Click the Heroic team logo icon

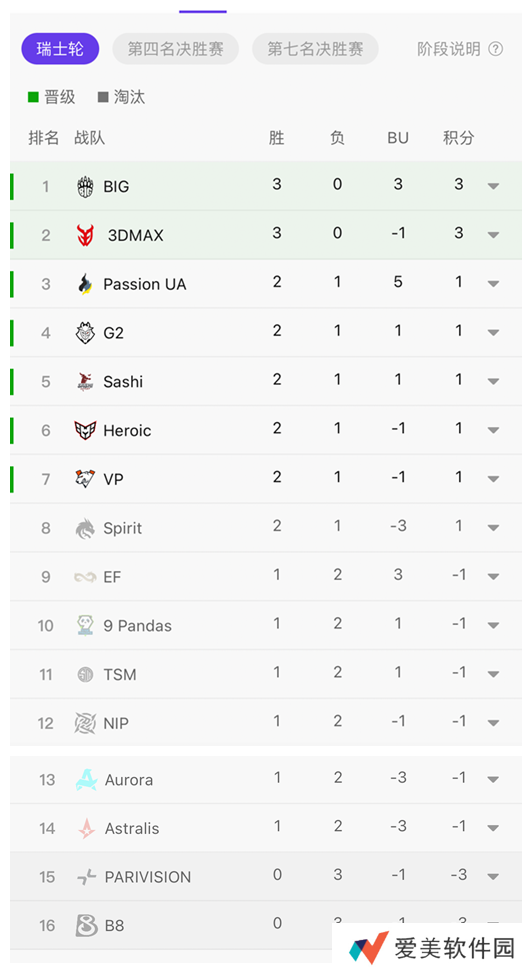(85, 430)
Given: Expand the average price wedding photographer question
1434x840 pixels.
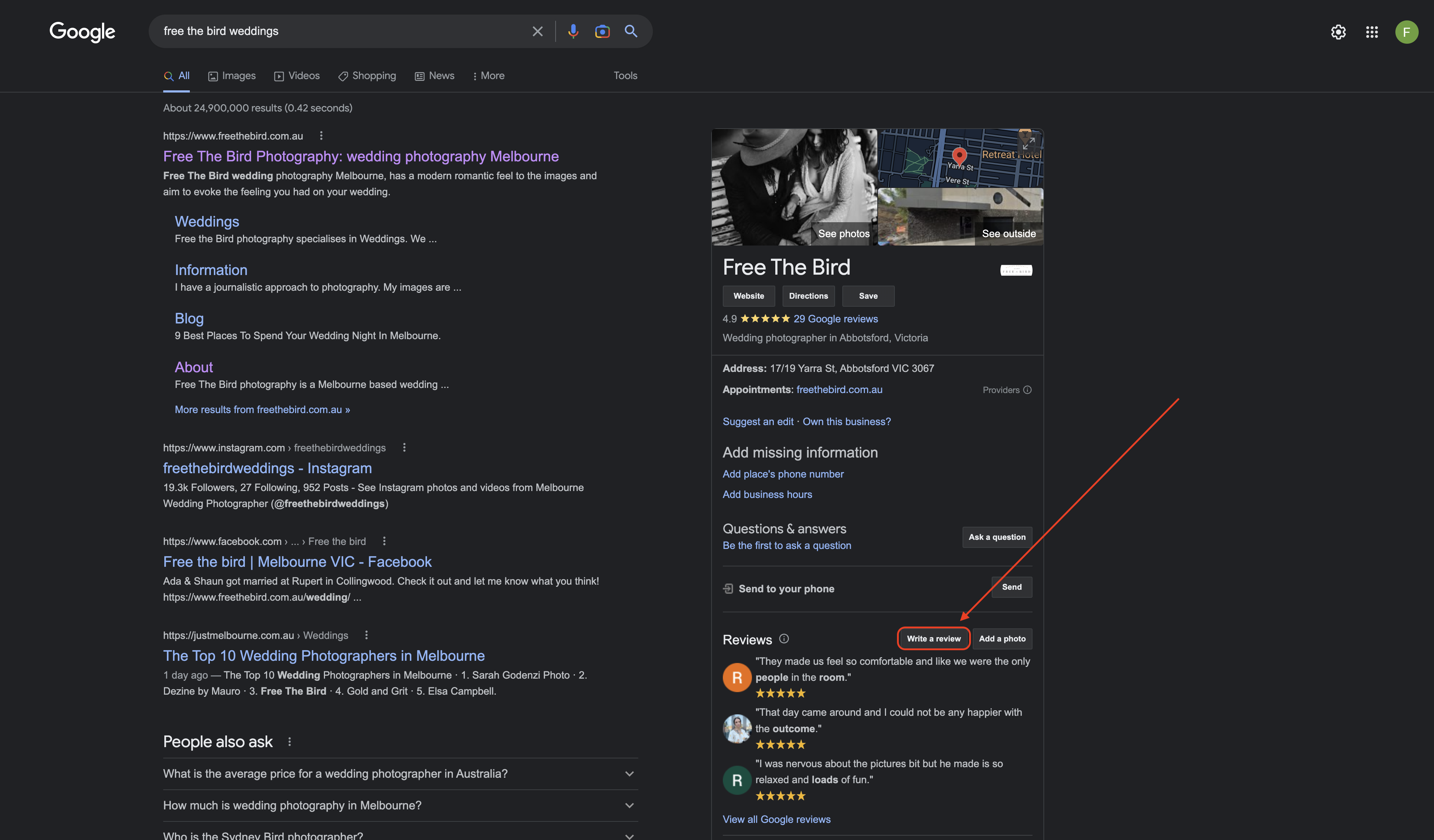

---

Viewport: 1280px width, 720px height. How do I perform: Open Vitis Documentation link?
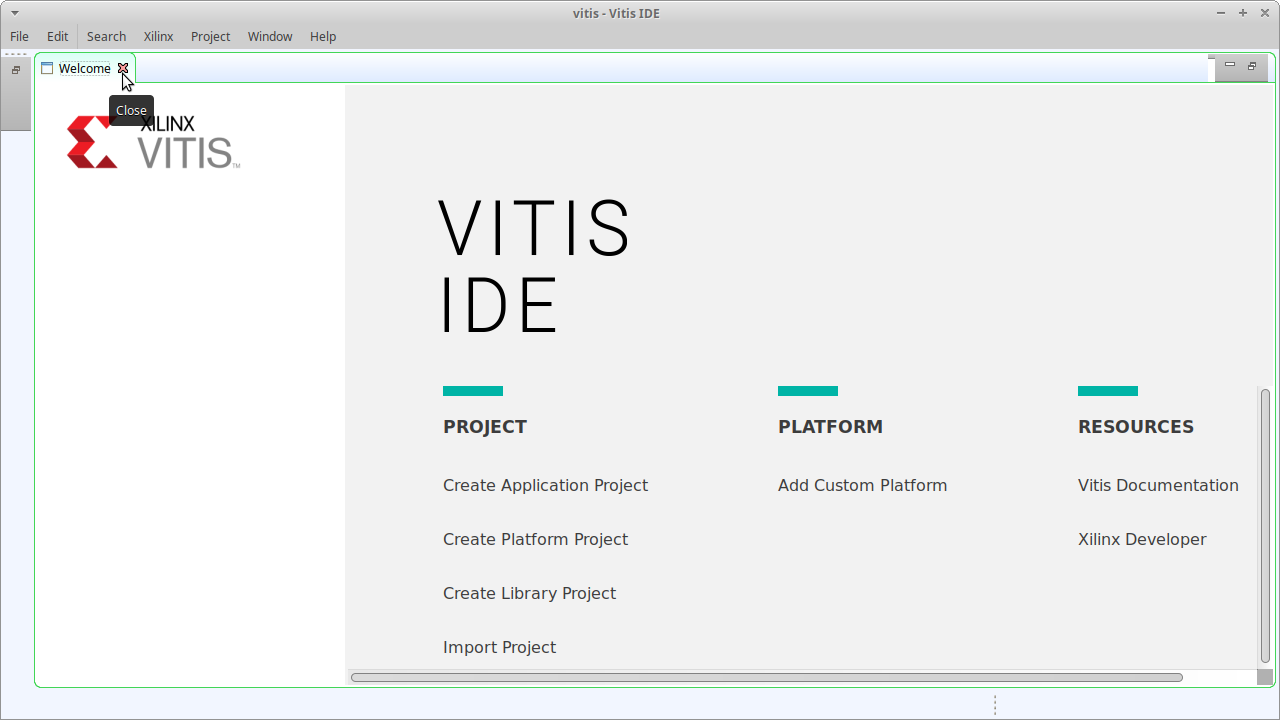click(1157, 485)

TASK DETAILS: Arrange as a numbered list the material starting at the line that contains "Viewport: 1280px width, 720px" and stopping after the line that contains "click(1157, 485)", skipping blank lines and leaving out the pictures.

ANSWER TO THE TASK:
1. Viewport: 1280px width, 720px height. How do I perform: Open Vitis Documentation link?
2. click(1157, 485)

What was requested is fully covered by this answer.